Many of us know friends or other synagogue members that joined the kehilla for a very specific reason. Their child is entering third grade and needs to start Hebrew school or they moved to town and want a place to go for High Holidays and yizkor or some other reason. However, we also know that we as leaders have opportunities to build relationships and help these members experience other offerings of the community so they might end up participating in ways they never planned or thought of. We need to be respectful of all members and remember that some people join for a specific purpose or reason and that is fine.

Some people are simply browsers

Over a course of the day at a garage sale I can spot many people who are out for a walk and looking at the different sales but don’t really have any purchase in mind .The weather might be nice for walking the town or they think it is a fun thing to do but they don’t expect to walk back to their home with handfuls of great purchases. As synagogue leaders, we need to recognize that some people are visitors or browsers at synagogues. They may come to an occasional service or speaker but they might not be interested or ready to commit as members. That doesn’t mean we shouldn’t spend the time to reach out and make them feel welcome and comfortable. Who knows if their attitude or needs might change in the future?

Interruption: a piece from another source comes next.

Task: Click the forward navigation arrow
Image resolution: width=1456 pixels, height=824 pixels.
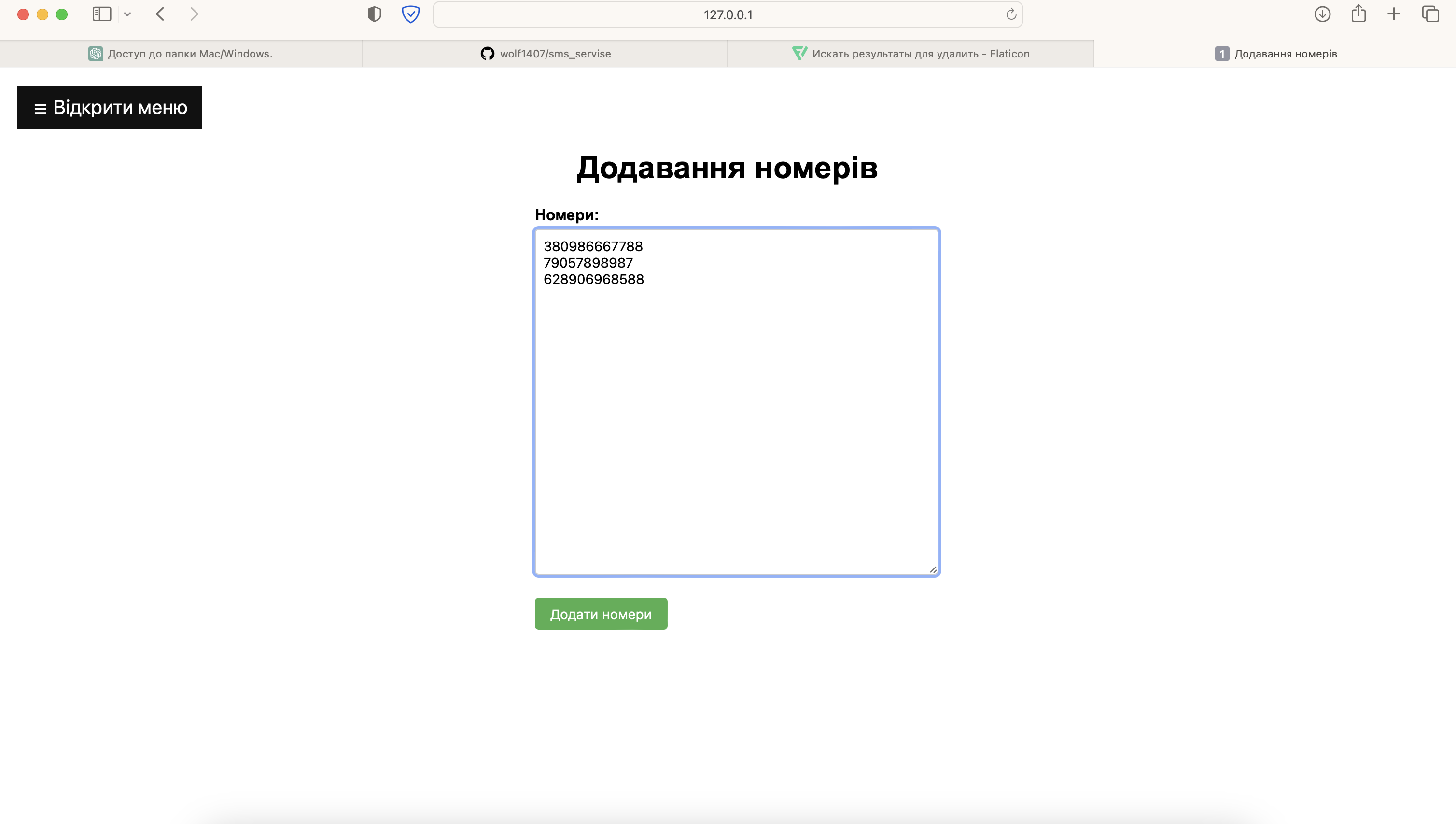Action: point(194,14)
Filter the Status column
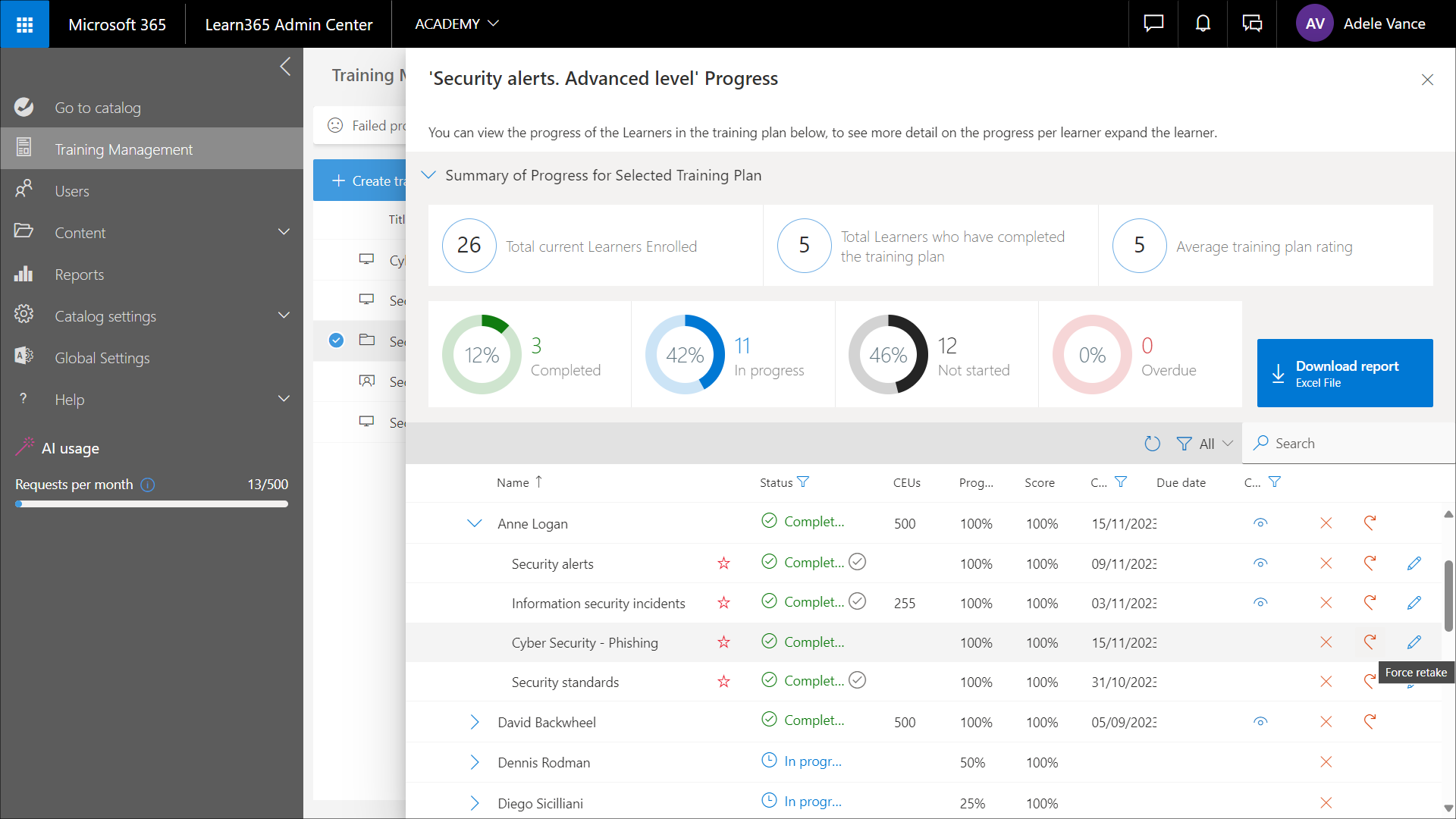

With so many garage sales, standing out in the crowd is important

On any given year there can be 40, 50 or 60 garage sales going on all over town. Not everyone is willing or able to visit all of the sales so how do we stand out in the crowd. Sometimes we put up signs with details of items all around town. There have been years when we announced our sale on social media bulletin boards, Facebook etc. If we have furniture or items that we believe college students might want or need we put up signs near Rutgers, the nearby University. The idea is that if we want to stand out in a crowd we need to actively try to put our message out in places where we believe we are reaching potential buyers. Of course once we attract shoppers we need to have the merchandise and the right price to make sales but we at least give ourselves a chance. If we don’t actively seek shoppers our potential for success is much less.

What do you do with the stuff that doesn’t sell?

At the end of each garage sale my wife and I face the same decision of “What to do with the stuff that didn’t sell.” I usually try to just pack it all up and put it back in the basement until next year. My wife says we didn’t want it or use why waste the space and save it? Let’s give it away or throw it out. Each year we end up doing some of each. As synagogue leaders, how do we approach programs that we offer year after year regardless if they “sell” or not? Do we offer the same classes and events over and over or do we spend the time each and every year to evaluate our offerings to see if they are meeting the current interests and needs of our community members? Spending that time to be strategic can save important time and energy in the future. You can have the time to find different, new programs that might “sell” next year.

I am always fascinated about how we can learn important helpful lessons from so many happenings in our lives and lives of our communities. The ability to recognize these lessons from garage sales and similar events can only help us be stronger leaders.

Ben Zoma would say: Who is wise? One who learns from every man. As is stated (Psalms 119:99): “From all my teachers I have grown wise, for Your testimonials are my meditation.”